Faz tempo que conheço o M. A gente se encontra por aí de vez em quando, troca umas ideias, bate um papinho rápido e até mais. Hoje eu estava no café, numa mesa que dá para a rua, e o vi passar na calçada.
- Grande M! Vem cá tomar um café comigo.
- Bom, se você está pagando.
O M. é um desses sujeitos que parecem estar sempre de bem com a vida, mas desta vez eu o percebi desanimado logo que apertou minha mão e se sentou.
- E aí, rapaz? – ele disse como se não tivesse nada melhor para dizer.
- Dois cafezinhos – pedi à garçonete. – E as novas? – olhei para ele em seguida.
- São velhas – coçou a cabeça. – Tudo na mesma.
Da última vez que a gente se viu, o M. estava com alguns projetos em andamento, mas todos meio que patinando, segundo suas próprias palavras.
- As coisas melhoraram? – perguntei.
- Nada – balançou a cabeça por um tempão. – Acho que pioraram, isso sim.
- Que aconteceu?
- Olha – ele abaixou a cabeça, – quando o dinheiro não entra, meu caro, é foda.
- Ânimo, cara!
- Quando as dívidas começam a te coçar – ele olhou amargamente para mim, – tudo desaba. Márcio – ele pensou um pouco, – você acredita que preciso trocar o colchão e não tenho dinheiro?
- Puxa, eu lamento – despejei o açúcar no café fumegando. – Tem alguma coisa que eu posso fazer por você?
- Se você tivesse grana, sim – ele finalmente riu, – mas como eu sei que você não tem... – riu outra vez.
- A coisa não está fácil pra ninguém, meu caro.
- A gente pensa em cada besteira... – ele estava de cabeça baixa outra vez.
- M. – eu peguei no braço dele, – você tem a vida pela frente, as coisas uma hora melhoram, você vai ver.
- Não sei – ele cruzou os braços. – Mas não tenho uma vida pela frente, não; minha vida está toda aí atrás, já cheguei aos 50!
- Então somos dois.
Tomei o café sentindo um gosto amargo. A verdade é que, como disse, conheço o M. faz tempo. Sei que trabalha desde cedo. Cara dedicado, esforçado, todos que o conhecem dizem que é ótimo profissional e que tem talento. Será que este país não tem espaço para sujeitos experientes que passam dos 50 anos? O mercado será assim tão cruel?
- Quando você olha para trás – ele me disse – e vê quanto trabalhou, é difícil aceitar que nada dê certo pra você.
Ficamos nos olhando por alguns instantes.
- Bom – ele fez um movimento com o braço, – deixa pra lá. E você o que tem feito de bom?
Continuei olhando para o M. O cabelo penteado com gel, uma meia-lua escura sob os olhos, os lábios apertados, uma expressão pesada.
- Hoje cedo, fui buscar minha filha no estágio... – de repente, me peguei falando isso.
- Estágio?
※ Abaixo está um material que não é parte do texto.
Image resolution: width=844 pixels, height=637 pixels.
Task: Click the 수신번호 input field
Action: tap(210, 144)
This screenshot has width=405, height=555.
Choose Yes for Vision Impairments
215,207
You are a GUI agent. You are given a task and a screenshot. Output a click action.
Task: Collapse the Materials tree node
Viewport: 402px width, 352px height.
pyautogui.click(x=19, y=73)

Caramba, ela já está na faculdade?
- Sim, está no terceiro ano de psicologia.
- Parabéns, rapaz!
- Bom, eu estava lá esperando minha filha, e bem à minha frente, na calçada, um cachorro preto desses vira-latas brincava com um cara que devia ser ali do bairro. O cachorro se empinava nas pernas dele, corria feito louco para lá e para cá, girava ao redor do cara, o cara fazia carinho em seu focinho, o cachorro voltava a correr, pulava sobre uma touceira de capim e desaparecia atrás de um muro, depois lá estava ele de novo, uma energia impressionante. Repetiu essa correria por várias vezes, acho que ficou ali por uns dez minutos, até parecia sorrir. Engraçado isso, né? Como é fácil perceber um cachorro feliz.
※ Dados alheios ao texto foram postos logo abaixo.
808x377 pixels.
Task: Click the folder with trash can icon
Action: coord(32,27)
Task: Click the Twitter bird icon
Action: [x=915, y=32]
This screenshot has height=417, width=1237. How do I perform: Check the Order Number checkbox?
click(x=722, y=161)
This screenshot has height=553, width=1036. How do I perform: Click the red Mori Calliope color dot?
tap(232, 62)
- Isso é verdade – riu o M. – Tenho dois vira-latas...
- Quando minha filha saiu, dei partida no carro. O homem que brincava com o cachorro já não estava mais lá. E o cachorro tinha desaparecido atrás do muro. Quando, dirigindo, ultrapassei o muro, vi uma casa de madeira muito pobre fincada no lugar, as paredes judiadas, a base da construção com várias partes apodrecidas. O cachorro mora lá.
- É... – o M. cruzou os braços de novo. – E amanhã ele vai fazer tudo de novo, pode acreditar.
- É... – eu também cruzei os meus. – E com a mesma felicidade, independentemente de tudo, né?
- Sem nem se lembrar de hoje.
- Sem nem se lembrar que hoje ele deu mais esperança a uma manhã de outono.
- Você paga? – o M. perguntou.
- Claro, vai lá.
O M. saiu e eu fiquei mais um pouco ali aproveitando um solzinho gostoso das duas e meia. Só então me dei conta que o M. não bebeu seu café. Estava todo na xícara. E lá ficou. Quem é que bebe café frio, afinal?